Mastiffs have short, dense, double-layered coats that shed moderately most of the time--but when they blow their undercoats in the spring and fall, the shedding is more profuse. Owners can brush their Mastiffs once or twice a week with a bristle brush or grooming glove to keep the shedding low, and hair cleanup--vacuuming the floors, and lint rollers on clothes and furniture--will be necessary from time to time. (Brushing and cleanup will obviously be required more often during shedding season.)

Owners will also need to clean their Mastiffs' ears and facial wrinkles every few days with a damp cloth or sponge to keep them from getting dirty and infected.

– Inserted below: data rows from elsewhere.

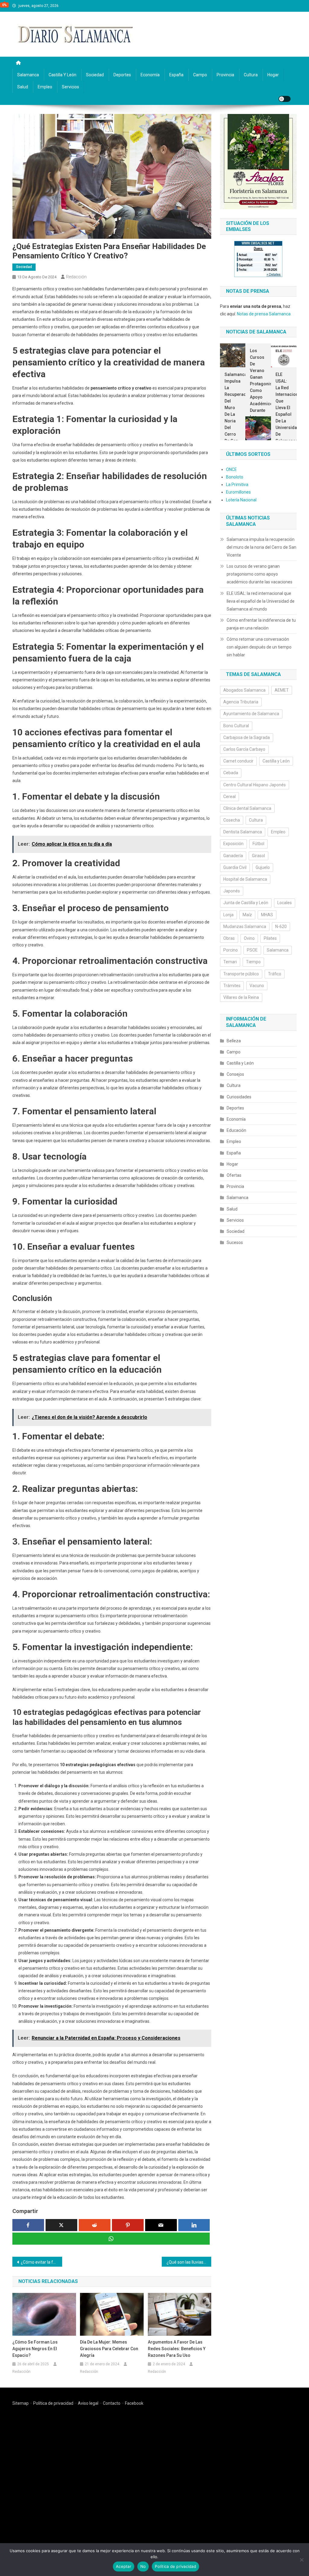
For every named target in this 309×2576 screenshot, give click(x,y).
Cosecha (231, 820)
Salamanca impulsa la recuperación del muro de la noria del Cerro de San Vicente (233, 411)
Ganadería (233, 855)
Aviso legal (88, 2403)
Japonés (231, 891)
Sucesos (235, 1242)
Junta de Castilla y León (245, 902)
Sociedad (95, 74)
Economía (150, 74)
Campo (200, 74)
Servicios (70, 86)
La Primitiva (237, 484)
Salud (22, 86)
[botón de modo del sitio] (285, 99)
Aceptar (123, 2566)
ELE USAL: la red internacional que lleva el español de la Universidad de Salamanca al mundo (284, 414)
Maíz (247, 914)
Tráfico (274, 973)
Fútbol (258, 843)
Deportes (122, 74)
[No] (301, 2560)
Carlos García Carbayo (244, 749)
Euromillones (238, 492)
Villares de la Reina (241, 997)
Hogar (273, 74)
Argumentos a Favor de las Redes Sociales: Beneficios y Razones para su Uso (176, 2349)
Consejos (235, 1074)
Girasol (258, 855)
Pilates (270, 938)
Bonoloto (234, 477)
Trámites (232, 985)
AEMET (282, 690)
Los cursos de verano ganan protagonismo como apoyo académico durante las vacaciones (258, 387)
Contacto (111, 2403)
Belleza (234, 1040)
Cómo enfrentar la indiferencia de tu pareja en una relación (261, 624)
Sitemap (20, 2403)
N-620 (281, 926)
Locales (284, 902)
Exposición (233, 843)
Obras (229, 938)
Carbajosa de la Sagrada (246, 737)
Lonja (228, 914)
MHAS (267, 914)
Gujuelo (263, 867)
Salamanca (28, 74)
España (176, 74)
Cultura (251, 74)
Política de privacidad (53, 2403)
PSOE (252, 950)
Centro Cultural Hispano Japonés (254, 784)
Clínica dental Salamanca (247, 808)
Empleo (45, 86)
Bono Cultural (236, 725)
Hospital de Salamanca (245, 879)
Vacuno (257, 985)
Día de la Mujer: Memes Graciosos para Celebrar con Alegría (109, 2349)
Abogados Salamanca (244, 690)
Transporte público (241, 973)
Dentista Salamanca (242, 831)
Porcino (230, 950)
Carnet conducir (238, 761)
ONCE (231, 469)
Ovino (249, 938)
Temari (230, 961)
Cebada (230, 772)
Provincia (225, 74)
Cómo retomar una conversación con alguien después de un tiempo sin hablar (259, 647)
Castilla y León (62, 74)
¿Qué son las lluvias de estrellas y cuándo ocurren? (189, 2262)
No (143, 2566)
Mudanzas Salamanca (244, 926)
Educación (236, 1130)
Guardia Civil (235, 867)
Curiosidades (239, 1096)
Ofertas (234, 1175)
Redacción (76, 276)
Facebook (134, 2403)
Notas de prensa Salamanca (264, 313)
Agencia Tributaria (240, 701)
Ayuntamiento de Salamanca (251, 713)
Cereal (229, 796)
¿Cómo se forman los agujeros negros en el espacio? (35, 2349)
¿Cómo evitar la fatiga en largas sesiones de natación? (41, 2262)
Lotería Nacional (241, 499)
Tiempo (253, 961)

As for drooling: Mastiff dogs do it often. An English Mastiff may drool in anticipation of food, after drinking water, or when especially excited. Owners should keep spare rags or towels in rooms where their dogs spend time, to use to clean up the excess English Mastiff slobber--and they can also tie a bandanna or towel around the dog's neck to keep its chest and neck clean.

Mastiff Diet

The English Mastiff diet, like that of all breeds, will need to include animal proteins, healthy carbs, vitamins, minerals, and omega fatty acids--nutrients every dog needs to maintain its health long-term. This means the best Mastiff dog food is premium dry kibble, as it has balanced portions of the above-listed ingredients. If consistently fed a premium brand like Royal Canin, Mastiff dogs will be much healthier and longer-living, and they're not as likely to become overweight.

Just how much food does a Mastiff eat? In short, an incredible amount! Adult Mastiff feeding portions: 6-8 cups of dry food per day, divided into two meals. When feeding a Mastiff puppy, food portions are smaller: depending on the pup's age, about four cups per day, divided into three meals (not two) until eight months of age.

And deep-chested breeds like the Mastiff are prone to gastric torsion, aka bloat. To minimizes the chances of bloat occurring, allow an hour between exercise and feeding.

For more info on how much to feed a Mastiff puppy through adulthood, see this English Mastiff feeding chart:

*--Around this time, transition to adult food by mixing in adult formula with the puppy formula, in slowly increasing amounts with each meal, for one week.

Try if possible to stick to the above-listed daily portions. These dogs are highly prone to obesity, and if constantly overfed (and especially, under-exercised!) they'll quickly become overweight--and a fat Mastiff will have major health problems and an even shorter lifespan. You can help control your English Mastiff's weight by having consistent feeding and exercise schedules, by not feeding the dog table scraps, and by not leaving food in the dog's bowl all the time.

If you're worried your English Mastiff is overweight, try this simple test: run a hand along the dog's side, pressing down a bit. If you can't detect any ribs, it's diet time--which means less food and more exercise.

Living Environment

In spite of their size, Mastiffs are actually better as inside dogs. While they'll need some outdoor exercise each day, Mastiffs will be much happier living inside with their people. Be warned, though: these dogs emit a multitude of bodily noises--snorts, snores, and flatulence, to name a few--on a regular basis. And for the Mastiff, apartment living isn't ideal, but it's possible, as long as the dog gets outside every day for a workout.

Another consideration for owners of the English Mastiff: weather. Mastiffs will be okay in cold weather, but they overheat easily, so they shouldn't spend much time in sweltering temps. Overall, these dogs are best suited for life in mild to cooler climates.